To O'Shea's credit, he did an impressive job in goal, managing to keep Spurs out for the final stages of the game despite the home side getting close to his goal on several occasions. For the Irish centurion, however, one memory of the day sticks out clearer than most.

The weird bit was...when you look back, you're always sent different things. I was coming out for a cross and it was...the worst attempt at catching it - I've got contact on it, at least! I was coming out to catch it and then at the last minute I thought 'no, I'll punch!' and I absolutely flapped at it. Thankfully I kept a clean sheet.

There was some national pride at stake, with fellow Irishman Robbie Keane leading the line for the opposition. The most famous incident of O'Shea's time in goal was a one-on-one with Keane - and the save that he made ended up making for great bragging rights when the Irish squad met up for an international against San Marino later that week.

We were going on international duty after that and Robbie wasn't that happy, because he was obviously hungry for goals! Look, people obviously forget a little bit the scoreline at the time - I think we were 4-0 up!

O'Shea is a proud Waterford man and, if you were wondering when an official Premier League club podcast was ever going to talk about the state of Gaelic football in Waterford, the answer is now.


John O'Shea

John O'Shea during the 2017 All-Ireland senior hurling final between Galway and Waterford at Croke Park in Dublin. Photo by Brendan Moran/Sportsfile

"Sheasy" spoke about the influence that playing Gaelic football had on his soccer career - as well as why he didn't stick with the sport, and why hurling was never quite his cup of tea.


[On playing Gaelic Football] When you say "football" and "soccer" - back in Ireland, it was one of them...because of school and where I was from, playing Gaelic was a big education for me in playing football too, in terms of the physicality. If you watch it on the telly now, you see how physical it is.

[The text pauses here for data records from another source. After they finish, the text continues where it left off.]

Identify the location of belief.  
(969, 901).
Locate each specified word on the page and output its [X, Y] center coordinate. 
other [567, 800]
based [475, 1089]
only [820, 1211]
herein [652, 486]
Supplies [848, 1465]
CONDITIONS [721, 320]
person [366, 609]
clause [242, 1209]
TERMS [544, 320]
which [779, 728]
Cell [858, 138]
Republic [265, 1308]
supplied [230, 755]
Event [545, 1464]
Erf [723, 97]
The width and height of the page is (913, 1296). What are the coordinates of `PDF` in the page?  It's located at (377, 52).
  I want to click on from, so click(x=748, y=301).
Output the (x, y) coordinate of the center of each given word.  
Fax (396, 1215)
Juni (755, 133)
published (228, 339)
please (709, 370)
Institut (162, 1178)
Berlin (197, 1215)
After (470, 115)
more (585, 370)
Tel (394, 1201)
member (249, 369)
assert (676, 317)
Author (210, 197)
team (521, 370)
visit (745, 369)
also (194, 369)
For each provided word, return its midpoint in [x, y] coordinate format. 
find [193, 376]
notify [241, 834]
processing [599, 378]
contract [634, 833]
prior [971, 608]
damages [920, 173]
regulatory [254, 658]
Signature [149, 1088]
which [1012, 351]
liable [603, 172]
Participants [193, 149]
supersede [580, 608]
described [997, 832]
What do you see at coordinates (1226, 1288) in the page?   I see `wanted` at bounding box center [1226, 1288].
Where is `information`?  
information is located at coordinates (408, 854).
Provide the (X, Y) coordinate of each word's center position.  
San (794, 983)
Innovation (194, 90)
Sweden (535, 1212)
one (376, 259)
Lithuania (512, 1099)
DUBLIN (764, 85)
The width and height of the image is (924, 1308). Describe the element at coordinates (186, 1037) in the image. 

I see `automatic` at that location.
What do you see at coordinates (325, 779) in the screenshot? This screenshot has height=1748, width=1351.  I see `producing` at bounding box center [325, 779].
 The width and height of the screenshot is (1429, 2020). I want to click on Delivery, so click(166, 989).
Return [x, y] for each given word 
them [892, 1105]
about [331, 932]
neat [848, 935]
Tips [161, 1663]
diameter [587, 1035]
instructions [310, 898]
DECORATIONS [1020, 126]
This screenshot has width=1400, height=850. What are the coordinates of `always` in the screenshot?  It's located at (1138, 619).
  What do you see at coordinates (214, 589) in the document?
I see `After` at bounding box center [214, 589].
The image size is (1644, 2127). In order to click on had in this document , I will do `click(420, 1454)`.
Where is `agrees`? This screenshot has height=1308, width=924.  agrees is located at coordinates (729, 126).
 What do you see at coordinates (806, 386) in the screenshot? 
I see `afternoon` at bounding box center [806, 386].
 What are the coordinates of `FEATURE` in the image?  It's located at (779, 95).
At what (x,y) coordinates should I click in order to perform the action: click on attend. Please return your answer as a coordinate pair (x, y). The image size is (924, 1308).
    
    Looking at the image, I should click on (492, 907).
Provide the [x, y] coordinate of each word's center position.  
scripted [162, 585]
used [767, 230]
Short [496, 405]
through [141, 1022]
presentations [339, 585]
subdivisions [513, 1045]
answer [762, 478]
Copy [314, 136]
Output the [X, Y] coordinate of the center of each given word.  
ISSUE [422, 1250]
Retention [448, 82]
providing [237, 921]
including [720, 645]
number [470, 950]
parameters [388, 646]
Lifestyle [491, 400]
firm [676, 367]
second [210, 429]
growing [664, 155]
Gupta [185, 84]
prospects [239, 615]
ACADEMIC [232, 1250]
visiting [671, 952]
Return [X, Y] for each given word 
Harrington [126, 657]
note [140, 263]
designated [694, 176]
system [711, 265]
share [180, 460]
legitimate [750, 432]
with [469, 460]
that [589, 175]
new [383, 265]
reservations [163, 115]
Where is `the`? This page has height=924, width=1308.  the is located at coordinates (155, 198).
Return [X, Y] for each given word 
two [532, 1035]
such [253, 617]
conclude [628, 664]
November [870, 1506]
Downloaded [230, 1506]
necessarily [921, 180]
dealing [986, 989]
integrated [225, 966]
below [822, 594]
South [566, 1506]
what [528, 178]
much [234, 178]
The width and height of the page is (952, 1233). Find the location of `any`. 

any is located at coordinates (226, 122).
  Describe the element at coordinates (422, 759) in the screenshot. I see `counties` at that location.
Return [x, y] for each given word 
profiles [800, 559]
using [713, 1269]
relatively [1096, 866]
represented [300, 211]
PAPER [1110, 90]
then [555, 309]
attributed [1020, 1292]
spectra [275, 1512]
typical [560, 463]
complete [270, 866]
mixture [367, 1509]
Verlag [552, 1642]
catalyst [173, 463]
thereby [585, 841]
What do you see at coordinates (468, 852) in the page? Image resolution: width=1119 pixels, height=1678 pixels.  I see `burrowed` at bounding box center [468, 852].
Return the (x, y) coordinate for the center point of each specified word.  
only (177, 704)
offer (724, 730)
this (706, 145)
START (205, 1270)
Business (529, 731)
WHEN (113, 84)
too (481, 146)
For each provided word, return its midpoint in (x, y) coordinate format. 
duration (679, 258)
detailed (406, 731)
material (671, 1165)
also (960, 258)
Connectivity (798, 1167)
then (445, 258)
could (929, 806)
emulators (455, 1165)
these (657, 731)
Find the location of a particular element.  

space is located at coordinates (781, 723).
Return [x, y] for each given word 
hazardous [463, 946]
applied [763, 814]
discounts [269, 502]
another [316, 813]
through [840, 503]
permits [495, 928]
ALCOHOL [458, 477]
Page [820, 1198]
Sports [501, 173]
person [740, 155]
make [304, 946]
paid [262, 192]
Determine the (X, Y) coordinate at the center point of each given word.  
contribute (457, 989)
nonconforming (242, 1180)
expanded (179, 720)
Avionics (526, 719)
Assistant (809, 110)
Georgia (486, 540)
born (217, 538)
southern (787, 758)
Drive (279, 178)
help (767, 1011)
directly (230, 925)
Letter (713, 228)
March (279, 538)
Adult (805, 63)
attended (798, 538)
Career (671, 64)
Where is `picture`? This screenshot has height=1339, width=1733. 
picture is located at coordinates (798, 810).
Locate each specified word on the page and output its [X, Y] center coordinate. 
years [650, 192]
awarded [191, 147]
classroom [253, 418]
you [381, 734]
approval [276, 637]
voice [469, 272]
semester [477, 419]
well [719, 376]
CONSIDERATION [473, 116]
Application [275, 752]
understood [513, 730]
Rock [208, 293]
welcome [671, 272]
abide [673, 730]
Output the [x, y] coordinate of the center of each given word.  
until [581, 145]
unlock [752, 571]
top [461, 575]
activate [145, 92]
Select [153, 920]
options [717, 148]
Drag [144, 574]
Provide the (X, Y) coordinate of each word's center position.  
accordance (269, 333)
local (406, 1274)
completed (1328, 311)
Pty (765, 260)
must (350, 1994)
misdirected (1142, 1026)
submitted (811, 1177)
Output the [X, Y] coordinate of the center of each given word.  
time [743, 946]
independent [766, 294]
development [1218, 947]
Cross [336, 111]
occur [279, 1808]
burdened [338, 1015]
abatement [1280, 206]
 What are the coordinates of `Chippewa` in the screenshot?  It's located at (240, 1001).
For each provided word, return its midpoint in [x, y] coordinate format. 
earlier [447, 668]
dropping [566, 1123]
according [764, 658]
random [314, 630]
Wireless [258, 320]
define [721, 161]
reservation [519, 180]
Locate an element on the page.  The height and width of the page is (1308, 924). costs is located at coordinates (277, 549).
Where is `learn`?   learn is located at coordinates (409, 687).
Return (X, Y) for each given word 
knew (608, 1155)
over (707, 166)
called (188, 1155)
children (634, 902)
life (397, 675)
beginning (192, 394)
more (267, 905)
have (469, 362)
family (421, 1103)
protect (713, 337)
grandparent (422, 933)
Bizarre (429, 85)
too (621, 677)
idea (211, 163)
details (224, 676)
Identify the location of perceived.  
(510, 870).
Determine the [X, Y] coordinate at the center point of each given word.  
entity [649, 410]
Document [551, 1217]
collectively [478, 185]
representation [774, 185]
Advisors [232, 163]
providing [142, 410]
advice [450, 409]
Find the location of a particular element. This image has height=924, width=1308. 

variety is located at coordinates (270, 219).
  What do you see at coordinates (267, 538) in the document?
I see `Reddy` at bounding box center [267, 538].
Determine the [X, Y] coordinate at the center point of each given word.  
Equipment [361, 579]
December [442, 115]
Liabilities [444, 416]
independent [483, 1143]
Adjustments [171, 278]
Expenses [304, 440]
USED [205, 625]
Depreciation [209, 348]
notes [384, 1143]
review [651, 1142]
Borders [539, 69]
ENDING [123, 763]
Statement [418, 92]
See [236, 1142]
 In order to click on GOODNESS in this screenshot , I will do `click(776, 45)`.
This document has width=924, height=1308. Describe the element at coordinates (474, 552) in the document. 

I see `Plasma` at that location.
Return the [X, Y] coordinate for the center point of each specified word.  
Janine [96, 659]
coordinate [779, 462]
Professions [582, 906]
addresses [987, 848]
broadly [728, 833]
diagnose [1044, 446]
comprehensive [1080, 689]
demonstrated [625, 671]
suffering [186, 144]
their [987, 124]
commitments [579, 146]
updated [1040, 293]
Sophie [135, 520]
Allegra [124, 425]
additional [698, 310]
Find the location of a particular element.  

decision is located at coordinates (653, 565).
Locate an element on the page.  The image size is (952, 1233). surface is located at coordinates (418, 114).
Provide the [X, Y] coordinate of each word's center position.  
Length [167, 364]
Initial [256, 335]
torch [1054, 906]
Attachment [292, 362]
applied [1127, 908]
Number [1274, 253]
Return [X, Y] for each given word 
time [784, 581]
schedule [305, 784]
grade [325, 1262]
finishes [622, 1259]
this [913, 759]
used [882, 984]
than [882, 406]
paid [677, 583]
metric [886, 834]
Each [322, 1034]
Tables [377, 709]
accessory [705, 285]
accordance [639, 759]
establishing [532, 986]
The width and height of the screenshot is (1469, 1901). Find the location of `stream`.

I really liked Gaelic football, I played full forward and midfield. Hurling I did play for a little bit but I just didn't take to it. You're playing against people who mightn't like you, and they have a stick!

If I had stuck with it, I would have hoped to have been picked for my county team. Waterford are much better at hurling than they are at football, unfortunately, at the minute - you never know, I could have kicked Waterford on to a new level in Gaelic football!

For Irish fans, the image of the likes of John O'Shea and Robbie Keane lining up against each other in big Premier League games is an image of a sadly distant past. Both starred in the 2008-09 Champions League, when Keane scored two goals and O'Shea started the final for Man United, but it has been a long time since Irish players made an impact at that high a level in England.

Regardless, O'Shea's time at Man United was marked by both consistently reliable performances, and a fair share of cult hero moments - and he thinks that his time in goals against Spurs struck the perfect balance between the two.

It was strange - a good experience, but I don't think I could have been a keeper! At least I'm able to say "100% clean sheet record in the Premier League" as well - not too many keepers have that!